— GIVEN PASSAGE —
#####
An operational process that does provide 1
km2 landscape resolution is the Oklahoma Fire Danger
Rating System (Carlson et al. 1996)
(http://radar.metr.ou.edu/agwx/fire/intro.html), although it
still does not recognize the effect of topography. The Oklahoma
Fire Danger Rating System represents the direction of future
fire-danger systems research for the United States, but the
intensive weather network it relies upon could make this type of
system difficult for others to apply.
A wildland fuel map, terrain data, and a
reasonable sampling of weather are inputs to most fire danger
systems. This paper discusses development of a national 1
km2 fuel model map for the United States and describes a
Fire Potential Index (FPI) model that can be used to assess fire
hazard at 1 km2 resolution.
The NFDR Fuel Model Map
Traditionally 1
to 4 fire danger fuel models (Deeming et al. 1977) have been
assigned to each fire weather station. These fuel models represent
the most common or most hazardous vegetation types occurring in the
vicinity of the weather station. The exact geographic location
represented by each fuel model has not been well defined. Progress
in assessing fire potential across the landscape obviously requires
much better fuels information.
In 1991, the U.S. Geological Survey's Earth
Resources Observation Systems (EROS) Data Center, Sioux Falls,
South Dakota, prepared a 159 class, 1 km2 resolution,
land cover characteristics database (Loveland et al. 1991) that
portrayed vegetation patterns across the conterminous United
States. The initial vegetation map was produced by unsupervised
clustering of eight monthly composites of Normalized Difference
Vegetation Index (NDVI) (Goward et al. 1990) data for 1990. A
postclassification refinement was accomplished through use of
several ancillary data layers, however ground truth data was not
used. It was obvious this map could provide the basis for a
national fire danger fuel model map for the next generation
National Fire Danger Rating System. However, because the vegetation
map was designed to satisfy a wide range of applications, it was
necessary to obtain ground sample data specifically for the purpose
of developing an NFDRS fuel model map.
The first author and Colin Hardy of the
Intermountain Fire Sciences Laboratory collaborated with the EROS
Data Center to collect ground sample data for numerous locations
across the U.S. Help was enlisted from numerous federal and state
land management agencies to collect the ground data. (Burgan et
al.1999). A total of 3500 1 km2 ground sample plots were
located on seven hundred 7½ minute USGS quadrangle maps
(1:24000) (Figure 2).
Figure 2. Ground sample data was collected from 2560
plots on these 7.5 minute USGS quandrangle maps. There were up to 5
plots per quadrangle map.
#####
— SOURCE EXCERPT —
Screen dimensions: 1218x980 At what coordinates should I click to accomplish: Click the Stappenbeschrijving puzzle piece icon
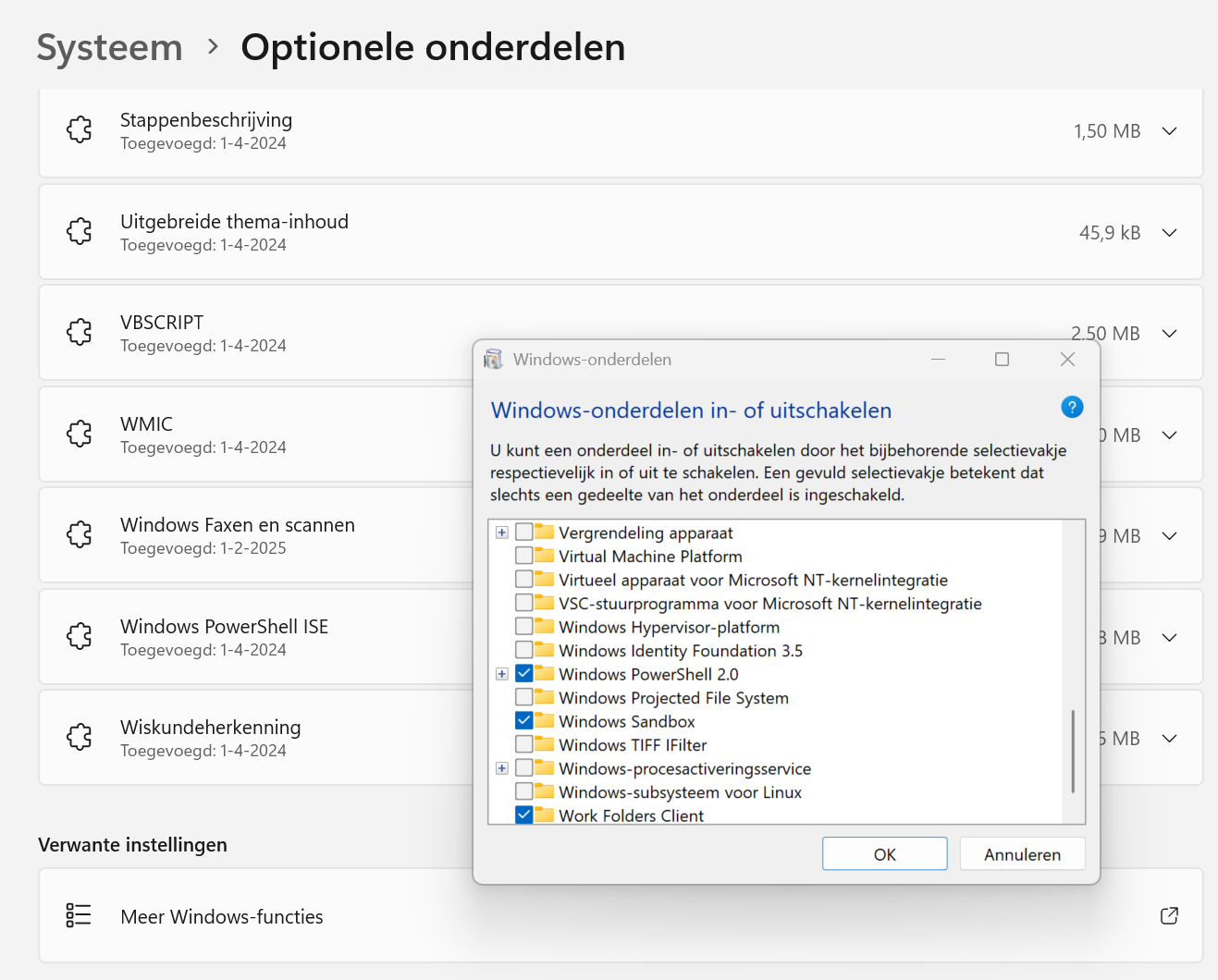[80, 129]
#####
— SET OF TASKS —
1. Answer these from the fire danger text:
(a) How many fire danger fuel models have traditionally been assigned to each fire weather station?
(b) How many classes did the 1991 EROS land cover database have?
(c) What does the Oklahoma Fire Danger Rating System still not recognize?
2. List every author-and-year citation given in parentheses in the fire danger text.
3. Write out the part of the fire danger text from "The first author" up to and including "per quadrangle map.".
The data shown here has nothing to do with the fire danger text.

— SOLUTIONS TO THE PROBLEMS —
1.
(a) 1 to 4
(b) 159
(c) The effect of topography

2.
Carlson et al. 1996
Deeming et al. 1977
Loveland et al. 1991
Goward et al. 1990
Burgan et al. 1999

3.
The first author and Colin Hardy of the
Intermountain Fire Sciences Laboratory collaborated with the EROS
Data Center to collect ground sample data for numerous locations
across the U.S. Help was enlisted from numerous federal and state
land management agencies to collect the ground data. (Burgan et
al.1999). A total of 3500 1 km2 ground sample plots were
located on seven hundred 7½ minute USGS quadrangle maps
(1:24000) (Figure 2).
Figure 2. Ground sample data was collected from 2560
plots on these 7.5 minute USGS quandrangle maps. There were up to 5
plots per quadrangle map.